В тот же момент снаружи послышался крик возницы:

— Пассажиры экипажа, займите ваши места!

Экс-мушкетер поклонился девушке так, как кланялся королевам, когда он был еще молодым и галантным кавалером.

— Надеюсь, дитя мое, мы встретимся снова, — сказал он. — Возраст позволяет мне именовать вас подобным образом. Помните, что у вас есть друзья. Используйте их как можно чаще, дабы показать им, что вы осведомлены об интересе, который они к вам питают.

В комнате началось всеобщее движение, и Жоэль, воспользовавшись этим, приблизился к Авроре. Она с признательностью протянула ему обе руки.

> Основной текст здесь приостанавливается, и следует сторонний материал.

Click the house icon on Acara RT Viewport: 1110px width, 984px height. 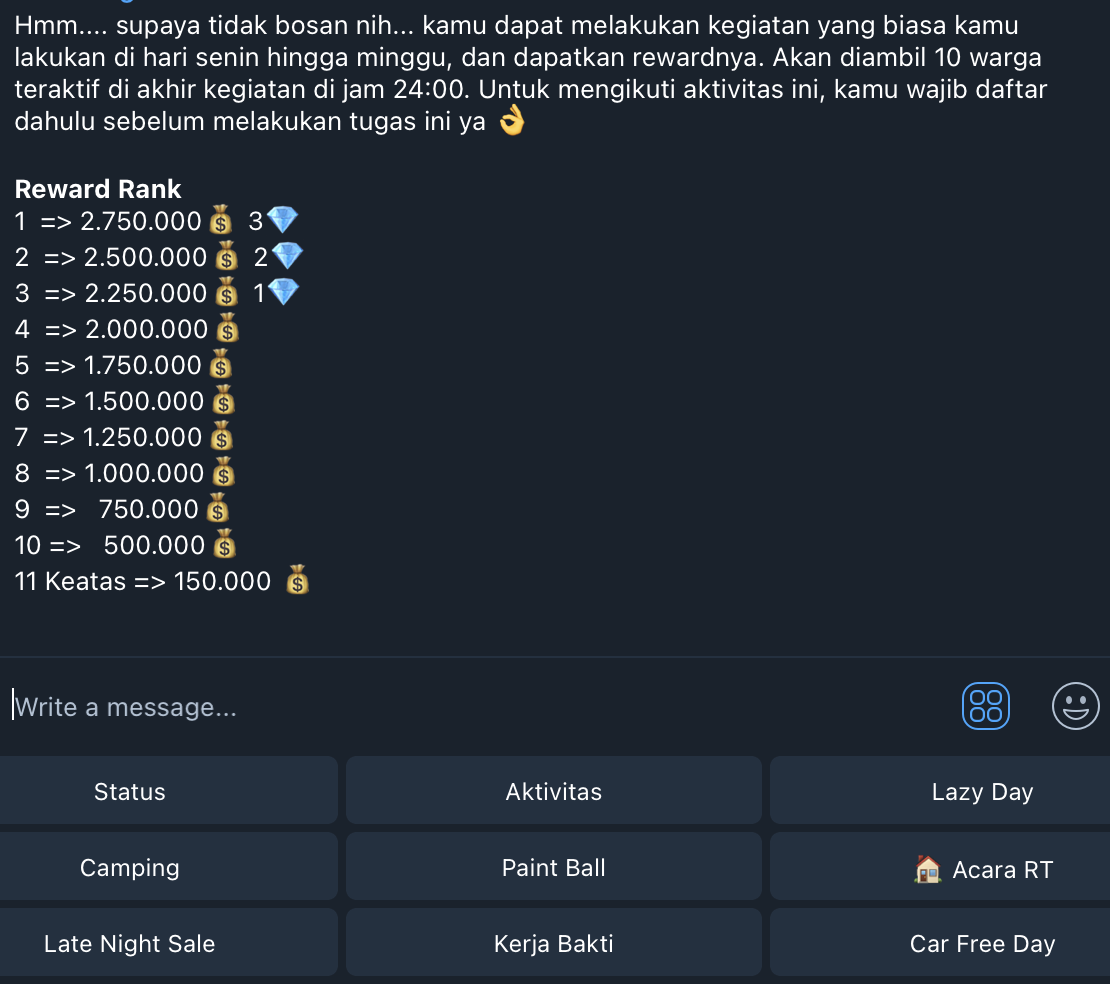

— Раненый, вы бросились вперед и закрыли собой от предназначавшейся мне пули, — сказала она. — Вы не должны обижаться на меня за то, что я сразу же не пришла осведомиться о вашем состоянии, как это сделали вы, — добавила Аврора с несколько принужденной фамильярностью, — но мы еще не расстаемся, и за время нашего путешествия у меня будет достаточно времени наскучить вам своими благодарностями.

Шевалье покуда направился к карете, опираясь на руку своего друга.